Living-with-machines/alto2txt

Missing page (alto) from article not flagged

Opened this issue · 0 comments

To create the _art0001.txt, the text block IDs are defined in the METS file as follows:

<mets:smLocatorLink xlink:href="#art0001" xlink:label="article" xlink:type="locator"/>
    <mets:smLinkGrp>
    <mets:smLocatorLink xlink:href="#pa0002001" xlink:label="page2 area1" xlink:type="locator"/>
    <mets:smArcLink xlink:type="arc" xlink:from="article" xlink:to="page2 area1" ARCTYPE="logicalphysical"/>
</mets:smLinkGrp>

Where #art0001 defines the created .txt file (PUBID_YYYYMMDD_art0001.txt)
#pa0002001 defines the paragraph ID for the textblock within the source .xml file (PUBID_YYYYMMDD_0002.xml) . The 0002 in the paragraph ID refers to the xml file number.

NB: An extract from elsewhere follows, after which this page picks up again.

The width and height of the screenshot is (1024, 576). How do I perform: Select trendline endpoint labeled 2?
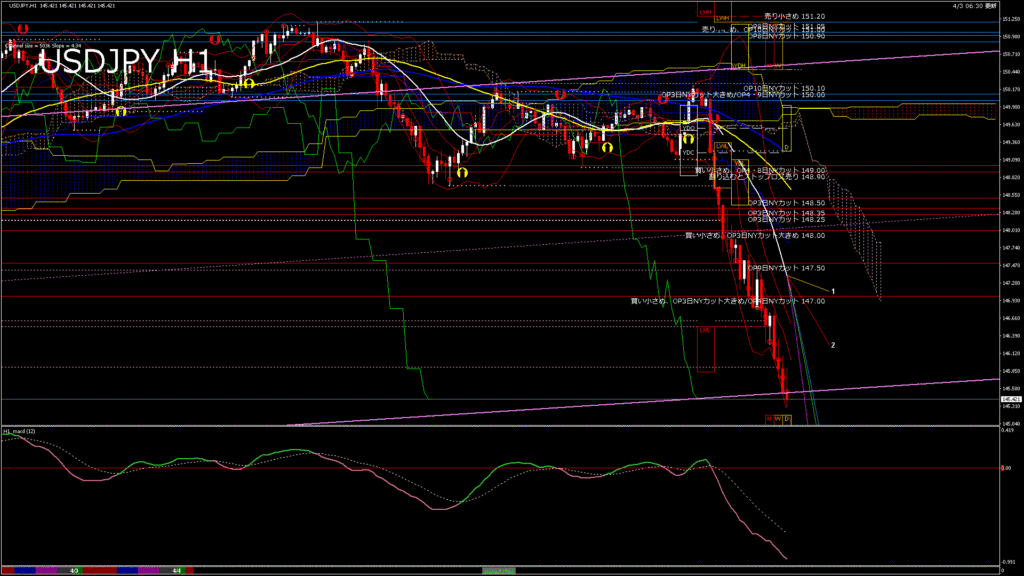833,345
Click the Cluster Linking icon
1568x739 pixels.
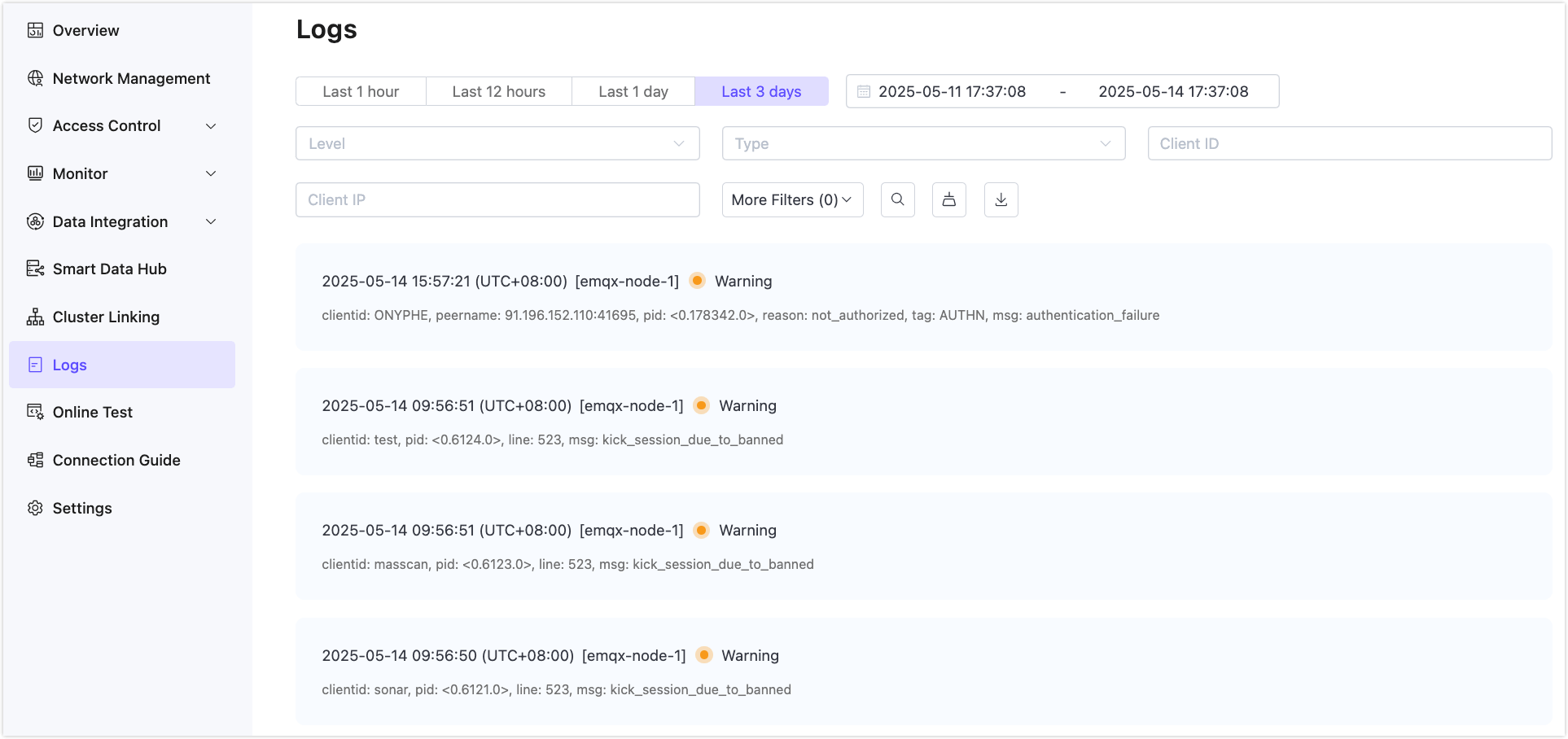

And ..._0002.xml can't be read or does not exist, then art0001.txt will be created empty with no obvious warning (it is potentially in the log though).


Extended example with hypothetical situation where article crosses two pages:

<mets:smLinkGrp>
    <mets:smLocatorLink xlink:href="#art0001" xlink:label="article" xlink:type="locator"/>
    <mets:smLocatorLink xlink:href="#pa0001041" xlink:label="page1 area41" xlink:type="locator"/>
    <mets:smLocatorLink xlink:href="#pa0002001" xlink:label="page2 area1" xlink:type="locator"/>
    <mets:smArcLink xlink:type="arc" xlink:from="article" xlink:to="page1 area41" ARCTYPE="logicalphysical"/>
    <mets:smArcLink xlink:type="arc" xlink:from="article" xlink:to="page2 area1" ARCTYPE="logicalphysical"/>
</mets:smLinkGrp>

In this made up example, an article spans two physical pages and therefore two xml files source files. (This scenario may not actually happen, I don't know if articles can be defined this way.) If ..._0002.xml does not exist or can't be read correctly, the subsequent art0001.txt file is created with this expected text missing with no clear indication this has happened.